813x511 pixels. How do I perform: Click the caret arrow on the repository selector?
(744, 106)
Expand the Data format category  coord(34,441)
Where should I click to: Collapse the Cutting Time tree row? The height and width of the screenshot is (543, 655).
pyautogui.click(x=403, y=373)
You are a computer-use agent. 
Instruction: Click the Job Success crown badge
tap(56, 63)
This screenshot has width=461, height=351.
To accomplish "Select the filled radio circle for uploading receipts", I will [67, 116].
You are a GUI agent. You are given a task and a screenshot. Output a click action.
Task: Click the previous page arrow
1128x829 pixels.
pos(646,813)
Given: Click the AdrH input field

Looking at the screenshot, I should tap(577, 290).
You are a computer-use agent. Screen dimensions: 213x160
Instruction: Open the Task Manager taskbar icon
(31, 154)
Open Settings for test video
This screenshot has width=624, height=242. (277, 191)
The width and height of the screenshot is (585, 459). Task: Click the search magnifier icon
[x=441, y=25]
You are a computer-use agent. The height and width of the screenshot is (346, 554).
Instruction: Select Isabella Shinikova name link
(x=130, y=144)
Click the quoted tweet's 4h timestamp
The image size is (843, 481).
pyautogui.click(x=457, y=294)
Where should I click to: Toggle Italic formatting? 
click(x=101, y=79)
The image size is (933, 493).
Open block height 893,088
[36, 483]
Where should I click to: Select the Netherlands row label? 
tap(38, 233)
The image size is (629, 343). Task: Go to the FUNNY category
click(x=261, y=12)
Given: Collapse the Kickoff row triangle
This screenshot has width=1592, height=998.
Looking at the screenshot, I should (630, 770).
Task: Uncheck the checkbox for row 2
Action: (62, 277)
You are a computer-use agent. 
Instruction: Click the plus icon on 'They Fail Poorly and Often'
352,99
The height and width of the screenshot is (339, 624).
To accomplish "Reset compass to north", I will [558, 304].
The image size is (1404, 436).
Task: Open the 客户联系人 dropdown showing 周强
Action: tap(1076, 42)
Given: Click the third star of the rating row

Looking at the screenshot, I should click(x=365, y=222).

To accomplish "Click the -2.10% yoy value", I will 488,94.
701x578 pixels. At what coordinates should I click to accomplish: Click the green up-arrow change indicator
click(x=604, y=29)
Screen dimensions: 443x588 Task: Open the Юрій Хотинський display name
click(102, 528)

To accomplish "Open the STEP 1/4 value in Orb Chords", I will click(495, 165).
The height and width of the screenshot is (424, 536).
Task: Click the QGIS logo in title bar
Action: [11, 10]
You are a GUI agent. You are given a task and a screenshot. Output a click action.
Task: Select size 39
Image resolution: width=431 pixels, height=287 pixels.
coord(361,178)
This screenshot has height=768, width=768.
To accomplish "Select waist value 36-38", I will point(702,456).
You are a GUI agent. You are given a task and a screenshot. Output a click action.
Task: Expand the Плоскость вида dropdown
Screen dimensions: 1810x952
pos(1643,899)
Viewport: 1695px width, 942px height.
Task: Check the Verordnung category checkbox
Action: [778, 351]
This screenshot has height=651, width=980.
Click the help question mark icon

━━━━

* DIRECTIONS: Return every line of the entries above that the string "Expand" appears in.

* RESPONSE BELOW:
Expand the Data format category  coord(34,441)
Task: Expand the Плоскость вида dropdown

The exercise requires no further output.